SIMULACRO (falas da barata)

SIMULACRO – (falas da barata)

1a. fala:

Há milhões de anos observo, com meu multifacetado olhar, o desenvolvimento, o comportamento, a evolução da espécie humana.

Há seis milhões de anos, o homem tinha um cérebro pequeno, era dotado de instintos primários básicos, vivia nas copas das árvores, era vegetariano, não levava uma vida coletiva.

Há quatro milhões de anos, uma nova camada é acrescida ao cérebro do homem, graças a era glacial ele desce das árvores à procura de alimentos, torna-se carnívoro, suas relações passam a ser objetais, provou o prazer de matar, gostou.

Há dois milhões de anos, uma última camada é acrescida ao seu cérebro, o que possibilitou o desenvolvimento da razão e da vida em sociedade. Perde a liberdade e adquire o sentimento de posse, então tudo desandou de vez.

2a. fala:

Quão longo é o caminho que ficou para trás, o caminho percorrido. Vocês pensam que tem autonomia, mas não passam de autômatos. Vocês pensam que fazem escolhas, mas todas elas foram feitas para vocês que nem se deram conta disso.

O tempo, que não existe passou, o que lhes resta de caminhada é muito pouco, é pouco o espaço que os separa do fim. Vocês pensam que aproveitaram a vida, quando na verdade foi ela quem se aproveitou de vocês, que pensam que pensam quando na realidade vocês apenas acham, vocês vivem de achismos e nunca encontraram nada, deixaram para trás uma vida de procuras, de tentativas de encontros, de buscas por verdades e elas eram todas alheias a vocês.

Os insetos estão a zunir ao redor, este zumbido é o que agora os guia, zumbis da vida, mortos-vivo de merda, os vermes estão a lhes devorar ainda em vida e vocês não se dão conta, vocês não se dão conta de nada, vocês não são nada. A sentença já foi dada.

É pouco o espaço que lhes resta, é pouco o tempo que lhes resta.

Vocês não passam de uns trastes, de seres descartáveis, pensam que consomem quando na realidade são consumidos, isso é fato consumado.

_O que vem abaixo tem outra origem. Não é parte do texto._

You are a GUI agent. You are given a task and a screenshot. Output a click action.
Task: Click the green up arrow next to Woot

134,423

Os insetos estão agora a rodear suas cabeças. De que valeu a razão que vocês pensam que acharam e que podiam dispensar, quando na verdade foi ela quem sempre os governou na simulação que vocês fizeram de suas vidas. Os vermes, os vírus e as bactérias estão a devorar-lhes os corpos ainda em vida, é pouco o tempo que lhes resta. Essa é a dura realidade, mentes dominadas. Nadas. Nadas. Nadas.

3a. fala:

Vejo tudo através de minha multifacetada visão.

Quando os anjos do apocalipse abrirem os sete selos da desgraça final, serei a única sobrevivente, meus caros humanos, pois faço do lixo por vocês produzido, o meu alimento; da merda que vocês cagam a minha morada. Serei a sobrevivente da hecatombe universal por vocês produzida.

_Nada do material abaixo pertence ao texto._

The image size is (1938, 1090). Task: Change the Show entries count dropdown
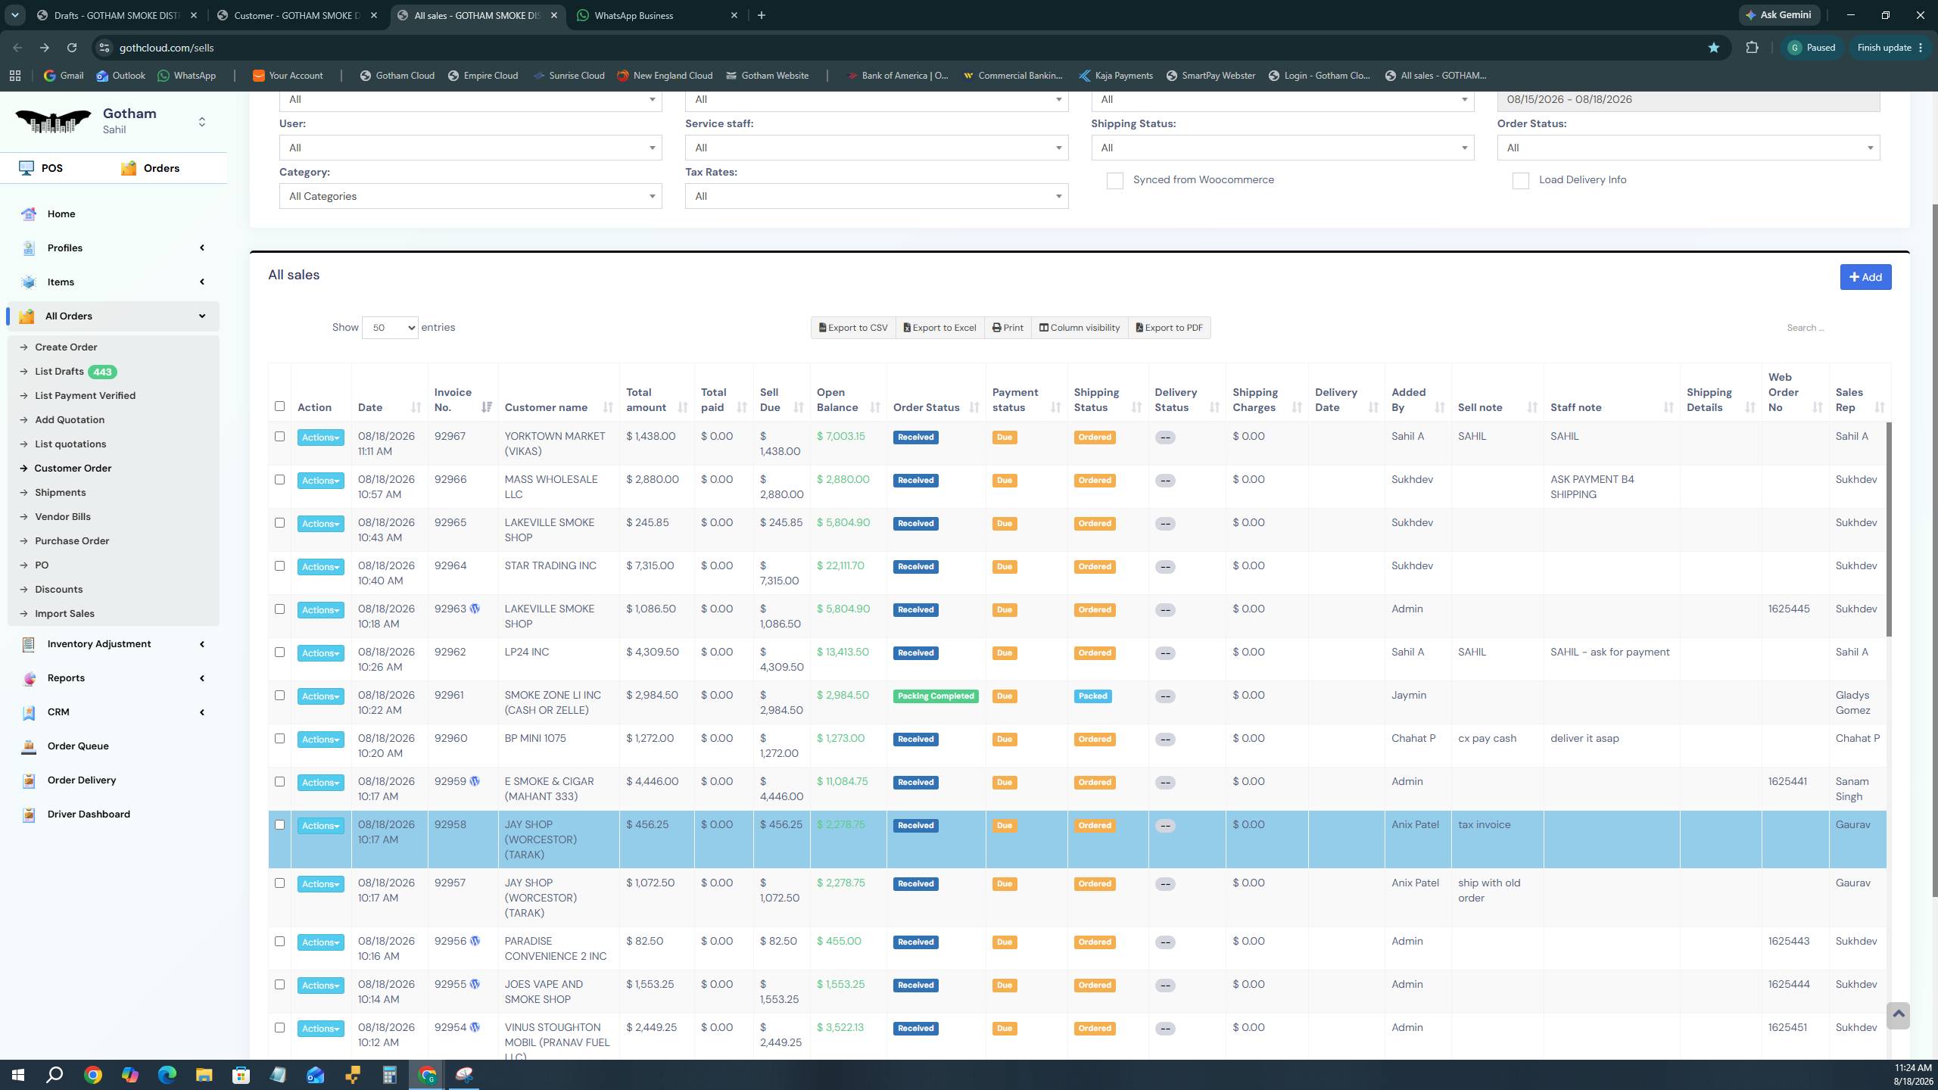[390, 328]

Sobrevivo ao fogo, ao gelo e me fortaleço com o veneno das bombas que foram por vocês criadas e detonadas. Vocês pensam poder me esmagar sob os seus sapatos, mas milhões de ovos, não tântricos e sim o que vocês acham nojentos ovos, perpetuarão a minha espécie, enquanto vocês serão soterrados nos escombros das maravilhas que produziram.

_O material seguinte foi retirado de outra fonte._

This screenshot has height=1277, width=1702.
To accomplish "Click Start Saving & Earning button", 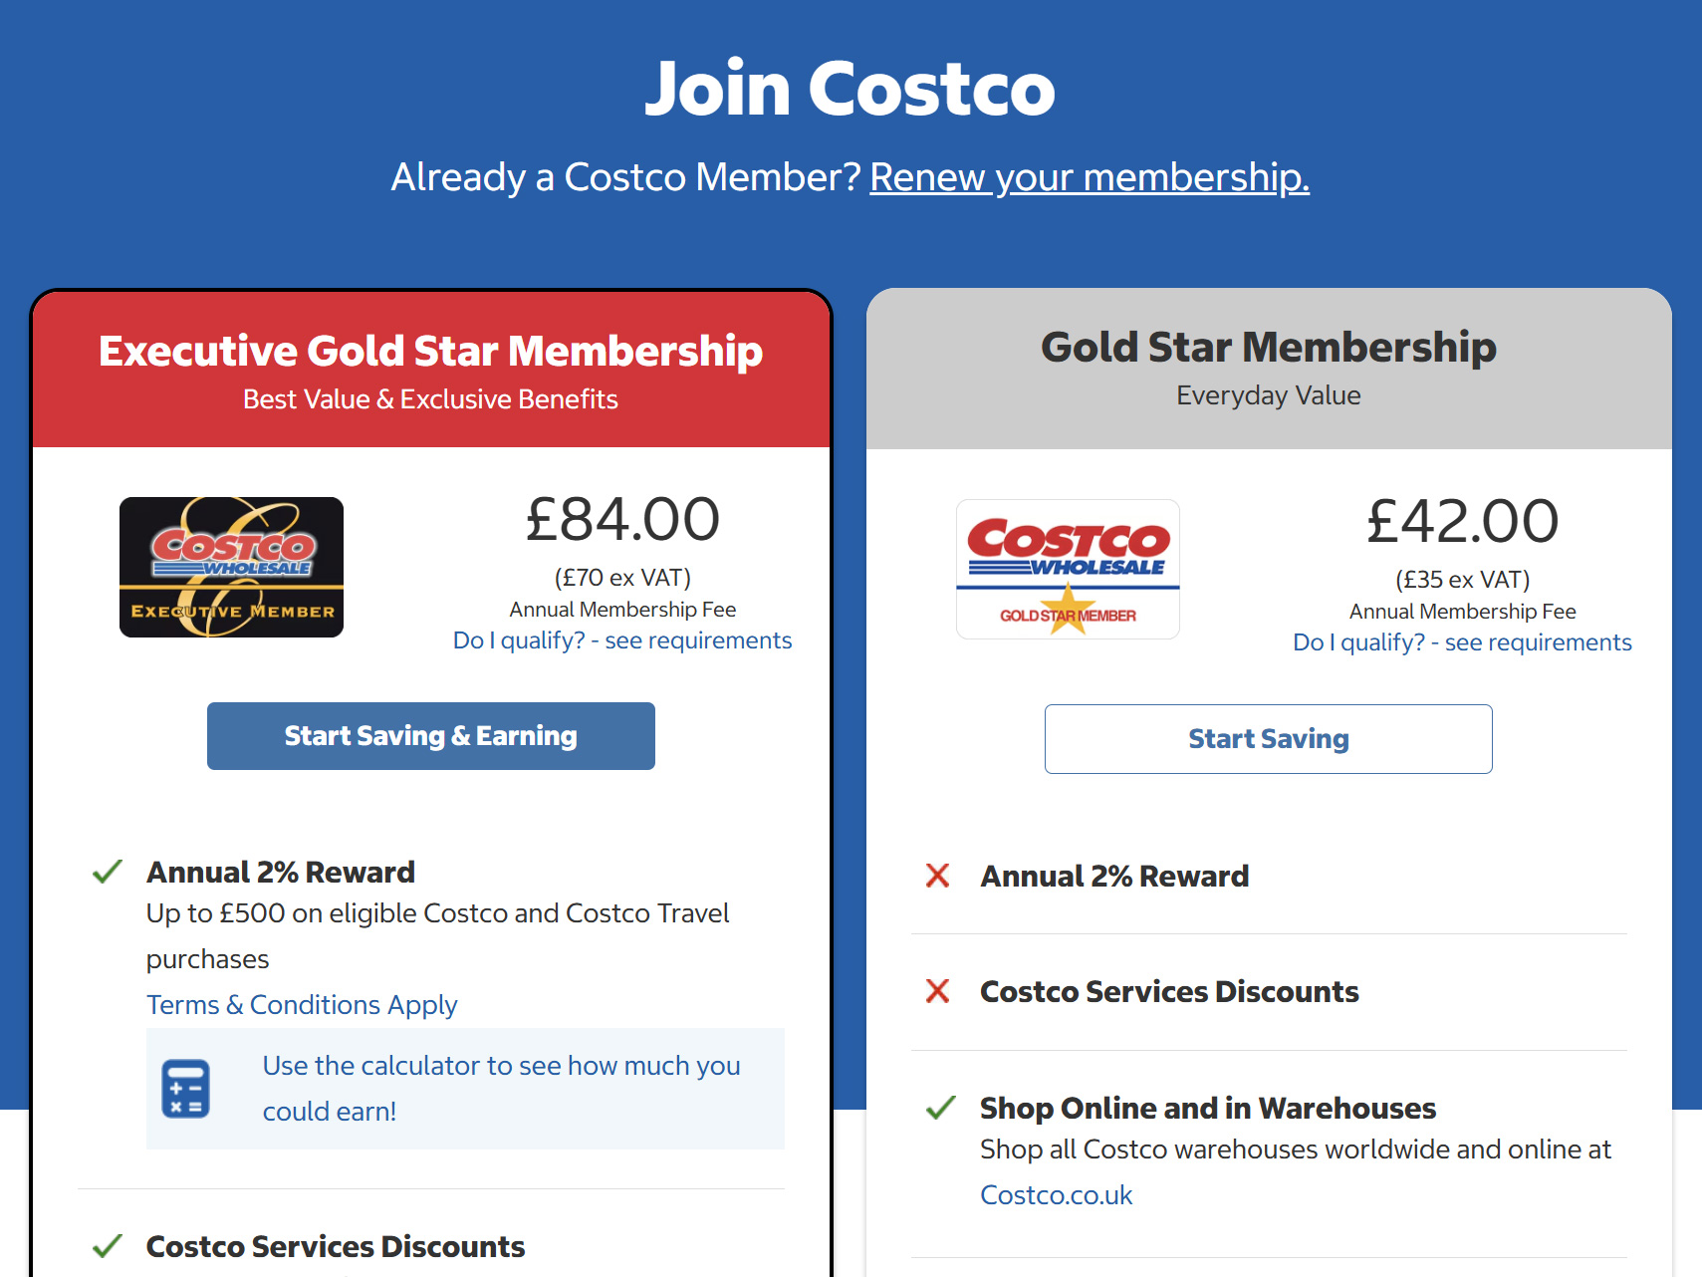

Eu faço minha própria ecologia de vossas destruições; eu sobrevivo do lixo por vocês produzido, eu sobrevivo no lixo que vocês produziram; eu sou a fortaleza, e não existe cruz para me crucificar, não existe sociedade ou religião para me deter; Eu sobreviverei; Eu darei sonoras gargalhadas quando vocês se forem desta para pior. Ah! Ah! Ah! Ah! Ah! Ah! Ah!